Hello everyone. This portfolio project was challenging and took me exactly 2 weeks. I paid attention to implementing a machine learning workflow on this dataset. I tried to use everything Codecademy taught me and made a detailed analysis. I would be very happy if you review and give criticism and suggestions. Thanks in advance. Portfolio Project

:grinning: Happy coding!!!

@lisalisaj hey sorry to bother you but I was wondering if you could leave feedback about my project. Your comments are very important to me

Congrats on finishing this project.

Where did the data come from? By that, I mean the original source? (I didn’t see one on Kaggle). Was it survey data of college-age students in India (since it seems all the cities are located there)?

  • I think it should be noted somewhere (in the title, firstly) that since the data comes from (presumably) randomly sampled student populations in different states & territories in India, that this predictive model can only be applied to this particular population and cannot be extrapolated to student populations as a whole (in different countries).

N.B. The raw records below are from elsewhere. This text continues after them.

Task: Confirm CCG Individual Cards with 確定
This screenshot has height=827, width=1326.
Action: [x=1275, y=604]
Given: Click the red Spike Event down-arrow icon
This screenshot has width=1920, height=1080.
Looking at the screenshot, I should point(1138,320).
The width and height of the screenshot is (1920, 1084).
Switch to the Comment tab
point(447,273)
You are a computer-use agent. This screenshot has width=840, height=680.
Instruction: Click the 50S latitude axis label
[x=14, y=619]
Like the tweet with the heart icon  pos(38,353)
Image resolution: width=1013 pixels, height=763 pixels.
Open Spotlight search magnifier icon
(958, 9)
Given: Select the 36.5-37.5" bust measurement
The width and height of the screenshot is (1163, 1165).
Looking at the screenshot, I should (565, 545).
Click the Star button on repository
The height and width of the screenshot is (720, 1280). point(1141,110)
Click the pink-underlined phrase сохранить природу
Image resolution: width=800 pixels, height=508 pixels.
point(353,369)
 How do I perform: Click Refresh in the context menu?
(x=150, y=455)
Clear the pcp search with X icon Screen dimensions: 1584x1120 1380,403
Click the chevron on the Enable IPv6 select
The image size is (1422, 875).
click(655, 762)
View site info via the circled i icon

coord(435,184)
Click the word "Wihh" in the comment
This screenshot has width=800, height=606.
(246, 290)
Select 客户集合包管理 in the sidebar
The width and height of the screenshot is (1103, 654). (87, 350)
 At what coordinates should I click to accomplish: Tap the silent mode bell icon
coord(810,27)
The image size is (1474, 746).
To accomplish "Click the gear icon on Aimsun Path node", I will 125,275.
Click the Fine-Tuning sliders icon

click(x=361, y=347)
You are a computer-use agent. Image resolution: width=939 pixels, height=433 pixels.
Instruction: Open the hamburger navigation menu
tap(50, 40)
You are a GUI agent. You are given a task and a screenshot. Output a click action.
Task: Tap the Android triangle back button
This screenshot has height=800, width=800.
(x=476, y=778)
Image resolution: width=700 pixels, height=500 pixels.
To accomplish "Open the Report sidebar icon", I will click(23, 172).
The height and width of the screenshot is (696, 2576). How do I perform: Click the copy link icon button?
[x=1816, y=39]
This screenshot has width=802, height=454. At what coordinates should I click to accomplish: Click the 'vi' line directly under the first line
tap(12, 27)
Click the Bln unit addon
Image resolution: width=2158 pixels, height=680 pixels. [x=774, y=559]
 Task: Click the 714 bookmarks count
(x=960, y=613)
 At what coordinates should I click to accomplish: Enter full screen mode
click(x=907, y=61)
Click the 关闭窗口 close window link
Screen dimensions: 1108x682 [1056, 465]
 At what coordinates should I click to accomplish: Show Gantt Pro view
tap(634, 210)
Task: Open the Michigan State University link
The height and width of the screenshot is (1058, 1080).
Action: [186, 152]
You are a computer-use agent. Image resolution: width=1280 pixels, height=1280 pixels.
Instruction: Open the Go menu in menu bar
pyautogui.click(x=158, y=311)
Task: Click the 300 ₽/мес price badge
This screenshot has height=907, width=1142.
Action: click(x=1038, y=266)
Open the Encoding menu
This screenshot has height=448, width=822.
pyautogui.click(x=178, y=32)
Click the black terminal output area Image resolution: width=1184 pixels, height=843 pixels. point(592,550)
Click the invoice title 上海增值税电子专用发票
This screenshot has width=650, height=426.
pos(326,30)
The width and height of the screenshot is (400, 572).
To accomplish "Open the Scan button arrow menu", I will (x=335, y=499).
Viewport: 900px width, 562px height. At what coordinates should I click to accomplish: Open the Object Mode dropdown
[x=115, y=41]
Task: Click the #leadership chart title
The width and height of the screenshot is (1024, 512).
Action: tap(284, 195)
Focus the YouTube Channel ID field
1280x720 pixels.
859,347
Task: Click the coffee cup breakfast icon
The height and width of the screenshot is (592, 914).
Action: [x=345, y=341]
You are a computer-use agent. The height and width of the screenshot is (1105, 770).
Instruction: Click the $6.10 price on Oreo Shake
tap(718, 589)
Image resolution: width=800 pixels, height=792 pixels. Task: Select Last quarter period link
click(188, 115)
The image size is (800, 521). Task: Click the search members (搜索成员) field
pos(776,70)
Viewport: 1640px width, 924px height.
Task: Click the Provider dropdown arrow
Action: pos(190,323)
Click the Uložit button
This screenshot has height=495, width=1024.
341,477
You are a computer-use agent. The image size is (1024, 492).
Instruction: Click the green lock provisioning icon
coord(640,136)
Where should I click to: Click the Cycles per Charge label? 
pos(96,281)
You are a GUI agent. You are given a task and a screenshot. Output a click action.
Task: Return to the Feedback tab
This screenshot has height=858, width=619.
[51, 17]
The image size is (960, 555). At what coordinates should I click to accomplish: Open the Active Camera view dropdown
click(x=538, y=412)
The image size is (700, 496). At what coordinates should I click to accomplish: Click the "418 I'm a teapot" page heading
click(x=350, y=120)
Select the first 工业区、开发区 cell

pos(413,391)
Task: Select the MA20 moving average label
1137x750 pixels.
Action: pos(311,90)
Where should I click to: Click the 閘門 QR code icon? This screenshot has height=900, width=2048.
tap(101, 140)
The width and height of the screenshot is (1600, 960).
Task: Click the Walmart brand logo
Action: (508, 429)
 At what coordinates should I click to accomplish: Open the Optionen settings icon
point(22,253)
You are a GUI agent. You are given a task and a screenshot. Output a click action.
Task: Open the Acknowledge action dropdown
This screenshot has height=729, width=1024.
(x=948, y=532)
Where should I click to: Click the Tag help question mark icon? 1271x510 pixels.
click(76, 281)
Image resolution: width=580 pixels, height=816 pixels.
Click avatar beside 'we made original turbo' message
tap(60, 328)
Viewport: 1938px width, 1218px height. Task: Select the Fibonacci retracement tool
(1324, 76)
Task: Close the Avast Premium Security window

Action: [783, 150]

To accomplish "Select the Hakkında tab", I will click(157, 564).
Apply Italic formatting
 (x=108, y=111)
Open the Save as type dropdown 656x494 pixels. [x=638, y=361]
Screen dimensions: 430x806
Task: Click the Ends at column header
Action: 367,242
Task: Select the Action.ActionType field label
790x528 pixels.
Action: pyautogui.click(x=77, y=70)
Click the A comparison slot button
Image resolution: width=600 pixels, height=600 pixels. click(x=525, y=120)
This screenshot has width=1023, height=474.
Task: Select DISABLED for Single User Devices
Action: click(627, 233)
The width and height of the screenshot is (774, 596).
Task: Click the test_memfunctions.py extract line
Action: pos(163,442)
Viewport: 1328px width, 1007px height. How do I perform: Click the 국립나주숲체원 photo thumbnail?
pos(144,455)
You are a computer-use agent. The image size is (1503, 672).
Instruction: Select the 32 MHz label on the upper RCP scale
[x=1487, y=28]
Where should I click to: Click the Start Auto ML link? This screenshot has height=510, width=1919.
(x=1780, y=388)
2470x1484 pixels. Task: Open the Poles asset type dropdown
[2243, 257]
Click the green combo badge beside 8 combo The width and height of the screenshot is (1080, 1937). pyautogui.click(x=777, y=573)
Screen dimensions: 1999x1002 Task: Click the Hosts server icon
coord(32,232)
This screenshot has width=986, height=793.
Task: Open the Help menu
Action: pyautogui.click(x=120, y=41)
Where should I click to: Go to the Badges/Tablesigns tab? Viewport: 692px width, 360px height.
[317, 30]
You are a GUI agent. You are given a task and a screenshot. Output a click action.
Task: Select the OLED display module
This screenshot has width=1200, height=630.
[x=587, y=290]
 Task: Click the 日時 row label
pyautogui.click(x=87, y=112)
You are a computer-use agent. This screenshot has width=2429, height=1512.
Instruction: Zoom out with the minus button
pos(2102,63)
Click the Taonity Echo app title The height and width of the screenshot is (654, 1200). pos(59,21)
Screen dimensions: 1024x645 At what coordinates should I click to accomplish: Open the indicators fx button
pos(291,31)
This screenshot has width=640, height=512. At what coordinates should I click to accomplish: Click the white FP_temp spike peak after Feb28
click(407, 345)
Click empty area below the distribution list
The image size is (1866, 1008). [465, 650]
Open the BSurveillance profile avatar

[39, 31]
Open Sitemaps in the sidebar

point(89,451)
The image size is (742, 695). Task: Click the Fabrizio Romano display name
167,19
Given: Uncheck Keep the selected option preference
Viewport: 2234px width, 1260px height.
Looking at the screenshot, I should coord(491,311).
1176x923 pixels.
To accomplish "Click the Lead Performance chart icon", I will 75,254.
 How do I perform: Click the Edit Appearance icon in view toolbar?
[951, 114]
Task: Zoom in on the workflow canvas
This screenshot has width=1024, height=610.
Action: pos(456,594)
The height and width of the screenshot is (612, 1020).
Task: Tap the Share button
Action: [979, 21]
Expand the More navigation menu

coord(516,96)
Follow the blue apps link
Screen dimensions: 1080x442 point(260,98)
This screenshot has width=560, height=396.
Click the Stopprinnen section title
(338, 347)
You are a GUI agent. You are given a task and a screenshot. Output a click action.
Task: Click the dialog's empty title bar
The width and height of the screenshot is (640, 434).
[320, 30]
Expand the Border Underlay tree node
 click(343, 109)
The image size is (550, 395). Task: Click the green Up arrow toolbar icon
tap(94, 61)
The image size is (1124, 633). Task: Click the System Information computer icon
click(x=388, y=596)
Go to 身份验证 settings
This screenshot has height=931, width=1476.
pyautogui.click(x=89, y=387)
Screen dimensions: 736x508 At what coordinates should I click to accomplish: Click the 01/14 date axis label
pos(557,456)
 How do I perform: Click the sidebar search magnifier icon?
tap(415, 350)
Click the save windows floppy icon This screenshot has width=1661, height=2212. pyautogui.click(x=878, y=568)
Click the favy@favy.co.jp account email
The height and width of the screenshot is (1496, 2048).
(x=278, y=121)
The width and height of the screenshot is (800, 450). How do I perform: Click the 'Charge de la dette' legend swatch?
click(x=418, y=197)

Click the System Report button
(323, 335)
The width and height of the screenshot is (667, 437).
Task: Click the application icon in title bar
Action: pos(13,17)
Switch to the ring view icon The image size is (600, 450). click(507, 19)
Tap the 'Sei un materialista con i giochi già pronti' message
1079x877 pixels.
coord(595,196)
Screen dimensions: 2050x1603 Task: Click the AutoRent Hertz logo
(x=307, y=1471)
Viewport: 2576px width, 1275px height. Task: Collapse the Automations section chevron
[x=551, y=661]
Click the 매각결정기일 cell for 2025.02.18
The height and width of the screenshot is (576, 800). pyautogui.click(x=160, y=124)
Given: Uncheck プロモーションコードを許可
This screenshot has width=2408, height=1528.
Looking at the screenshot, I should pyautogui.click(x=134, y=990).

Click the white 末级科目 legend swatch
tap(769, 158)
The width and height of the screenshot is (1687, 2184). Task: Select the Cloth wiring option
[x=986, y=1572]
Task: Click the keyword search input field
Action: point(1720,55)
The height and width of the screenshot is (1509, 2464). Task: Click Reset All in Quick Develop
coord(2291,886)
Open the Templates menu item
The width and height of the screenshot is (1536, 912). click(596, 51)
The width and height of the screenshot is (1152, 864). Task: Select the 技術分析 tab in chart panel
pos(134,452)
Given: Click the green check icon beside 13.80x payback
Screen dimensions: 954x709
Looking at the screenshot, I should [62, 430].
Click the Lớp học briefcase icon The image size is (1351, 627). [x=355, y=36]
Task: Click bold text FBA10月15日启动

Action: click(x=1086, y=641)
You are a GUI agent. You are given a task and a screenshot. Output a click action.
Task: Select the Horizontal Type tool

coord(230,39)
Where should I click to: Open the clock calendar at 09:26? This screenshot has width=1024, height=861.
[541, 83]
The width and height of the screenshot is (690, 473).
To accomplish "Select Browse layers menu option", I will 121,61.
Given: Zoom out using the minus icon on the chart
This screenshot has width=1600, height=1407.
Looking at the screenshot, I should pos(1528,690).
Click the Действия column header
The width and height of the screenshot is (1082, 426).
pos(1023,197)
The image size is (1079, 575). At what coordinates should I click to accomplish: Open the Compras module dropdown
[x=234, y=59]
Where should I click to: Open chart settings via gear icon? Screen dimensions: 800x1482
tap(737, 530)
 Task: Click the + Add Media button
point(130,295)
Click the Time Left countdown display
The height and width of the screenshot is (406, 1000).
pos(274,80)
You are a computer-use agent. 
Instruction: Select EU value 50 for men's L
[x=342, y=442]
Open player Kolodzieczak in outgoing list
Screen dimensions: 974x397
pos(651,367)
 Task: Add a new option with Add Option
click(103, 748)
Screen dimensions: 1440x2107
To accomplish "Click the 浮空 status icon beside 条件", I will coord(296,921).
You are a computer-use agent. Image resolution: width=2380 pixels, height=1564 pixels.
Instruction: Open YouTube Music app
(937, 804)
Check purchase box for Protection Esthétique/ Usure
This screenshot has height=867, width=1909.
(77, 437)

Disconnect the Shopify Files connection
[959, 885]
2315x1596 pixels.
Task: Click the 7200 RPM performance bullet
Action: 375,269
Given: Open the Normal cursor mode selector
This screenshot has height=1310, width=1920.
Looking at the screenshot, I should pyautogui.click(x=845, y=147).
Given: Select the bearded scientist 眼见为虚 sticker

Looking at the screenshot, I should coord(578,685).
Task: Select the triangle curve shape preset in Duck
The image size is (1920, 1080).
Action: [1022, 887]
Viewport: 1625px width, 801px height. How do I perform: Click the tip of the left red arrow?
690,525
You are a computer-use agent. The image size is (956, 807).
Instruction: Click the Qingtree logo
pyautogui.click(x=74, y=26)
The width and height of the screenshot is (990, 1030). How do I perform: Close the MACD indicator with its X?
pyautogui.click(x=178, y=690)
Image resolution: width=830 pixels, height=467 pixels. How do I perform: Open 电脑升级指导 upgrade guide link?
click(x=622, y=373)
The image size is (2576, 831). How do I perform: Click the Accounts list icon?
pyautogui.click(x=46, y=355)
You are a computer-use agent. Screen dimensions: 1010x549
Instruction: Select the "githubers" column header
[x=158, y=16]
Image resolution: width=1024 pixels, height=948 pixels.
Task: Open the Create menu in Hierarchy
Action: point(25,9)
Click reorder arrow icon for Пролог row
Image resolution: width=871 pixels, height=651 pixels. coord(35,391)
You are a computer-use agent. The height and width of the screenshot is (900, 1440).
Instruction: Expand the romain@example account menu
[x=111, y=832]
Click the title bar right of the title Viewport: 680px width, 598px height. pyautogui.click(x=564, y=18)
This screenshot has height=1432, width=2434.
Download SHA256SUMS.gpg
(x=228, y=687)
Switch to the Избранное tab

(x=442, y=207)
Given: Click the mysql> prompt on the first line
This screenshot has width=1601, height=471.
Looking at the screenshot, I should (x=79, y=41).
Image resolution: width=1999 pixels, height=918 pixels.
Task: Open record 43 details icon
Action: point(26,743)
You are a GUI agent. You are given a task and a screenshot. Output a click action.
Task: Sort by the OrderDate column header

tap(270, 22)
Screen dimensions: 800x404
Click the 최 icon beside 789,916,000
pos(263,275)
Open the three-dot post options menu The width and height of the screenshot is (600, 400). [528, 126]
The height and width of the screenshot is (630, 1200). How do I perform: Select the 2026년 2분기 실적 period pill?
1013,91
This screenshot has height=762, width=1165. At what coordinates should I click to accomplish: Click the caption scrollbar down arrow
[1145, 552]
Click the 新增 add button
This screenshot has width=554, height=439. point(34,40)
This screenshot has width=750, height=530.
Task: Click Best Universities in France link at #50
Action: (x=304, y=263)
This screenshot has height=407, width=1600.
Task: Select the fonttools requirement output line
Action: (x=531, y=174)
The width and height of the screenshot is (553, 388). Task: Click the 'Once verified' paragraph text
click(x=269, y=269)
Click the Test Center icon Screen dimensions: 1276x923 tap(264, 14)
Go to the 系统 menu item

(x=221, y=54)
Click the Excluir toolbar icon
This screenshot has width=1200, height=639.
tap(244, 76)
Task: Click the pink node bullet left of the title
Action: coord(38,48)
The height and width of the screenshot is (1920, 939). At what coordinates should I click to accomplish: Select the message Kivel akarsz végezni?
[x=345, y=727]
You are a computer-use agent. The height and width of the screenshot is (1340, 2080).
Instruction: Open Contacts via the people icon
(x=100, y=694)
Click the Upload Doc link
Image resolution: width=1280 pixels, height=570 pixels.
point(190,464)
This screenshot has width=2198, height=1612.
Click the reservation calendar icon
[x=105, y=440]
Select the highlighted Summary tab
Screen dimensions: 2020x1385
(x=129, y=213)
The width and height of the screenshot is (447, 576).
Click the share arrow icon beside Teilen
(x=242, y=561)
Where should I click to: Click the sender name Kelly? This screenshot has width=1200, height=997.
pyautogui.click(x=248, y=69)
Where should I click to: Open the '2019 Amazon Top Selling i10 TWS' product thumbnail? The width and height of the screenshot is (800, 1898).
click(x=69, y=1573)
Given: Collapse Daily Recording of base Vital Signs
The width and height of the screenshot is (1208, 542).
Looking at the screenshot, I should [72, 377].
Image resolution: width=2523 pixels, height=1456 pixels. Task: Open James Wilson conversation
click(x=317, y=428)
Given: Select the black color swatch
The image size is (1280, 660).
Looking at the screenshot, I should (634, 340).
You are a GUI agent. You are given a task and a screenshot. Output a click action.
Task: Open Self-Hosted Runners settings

  • The notebook is clear, in that, it is laid out well, interspersed w/comments, so people can easily follow along with your thought process & analysis.

  • The section where you look at possible correlation between thoughts & depression–This bit is confusing: “The results show that individuals with s. thoughts have significantly different (and probably higher) depression scores. A p-value of 0.0 indicates that this relationship is highly statistically significant . In other words, there is clearly no causal relationship between the two conditions.”
    If it is statistically significant, then there is a correlation there.

  • Minor: When you reference dietary habits and “healthy” v. “unhealthy”, what do they mean? Those are subjective terms. Unless those are the options in the original data questionnaire(?). Admittedly, the potential links between diet & depression are interesting (to me).

  • I like that you included this part in your conclusion:
    “One of the most important lessons that can be drawn from this analysis is that machine learning models are only tools and it is essential to use these tools in the right context. While the project demonstrated how data science approaches can be effective in understanding a complex issue such as depression, it was also a reminder that such models need to be combined with human expertise. While the accuracy of the model is impressive, it should be noted that further testing and refinement is required to translate this success into real-world applications.”

Good work.

(And thank you for asking for my opinion. :slight_smile: )

2 Likes

Firstly thank you for a detailed review :slightly_smiling_face:

  • The description of this dataset does not say exactly where it was collected, but I think it was probably collected from students and people of various professions in India.

  • Yes, actually I should have mentioned that this model can be applied for students from India. Thank you very much for your comment on this issue.

  • I was very careful to write my comments especially under the codes because sometimes it can be really confusing

  • Yes, you are right about that part. In other words, there is clearly no causal relationship between the two conditions.”
    I probably wrote this part by mistake. I will correct it immediately. The correct way should be as follows In other words, there is clearly causal relationship between the two conditions.”

df["Dietary Habits"].value_counts().to_frame()
count
Dietary Habits	
Unhealthy	10282
Moderate	9890
Healthy	7625
Others	12
  • In fact, I used it that way because it was originally mentioned in the data set, but do you think such a subjective use is wrong? (I am asking to learn)

  • I’m glad you liked a section in the conclusion.

I will immediately make the changes you mentioned and correct the mistakes I made.
Thank you again. Have a good day :smile:

1 Like

It is subjective, but that’s how it was in the data and that’s not something you can control. Maybe “unhealthy” means a lot of fried food, or, highly processed foods or something?. (I’m not sure).
If you had designed the questionnaire, then you could maybe break it down into different types of diets–vegetarian, vegan, omnivore, pescatarian, etc. That’s a bit more precise definition of dietary habits.

You’re welcome! :slight_smile:

1 Like

In the meantime, I would like to ask you something else. I have finished the ml/ai engineer career path and I wonder which course, skill or career path would be right for me now? I want to be a machine learning engineer.

Did you take a Python course? Or a statistics course? If not, I suggest studying those two areas as well.

1 Like

Thanks, I’ll definitely look into these two areas especially statistics.

1 Like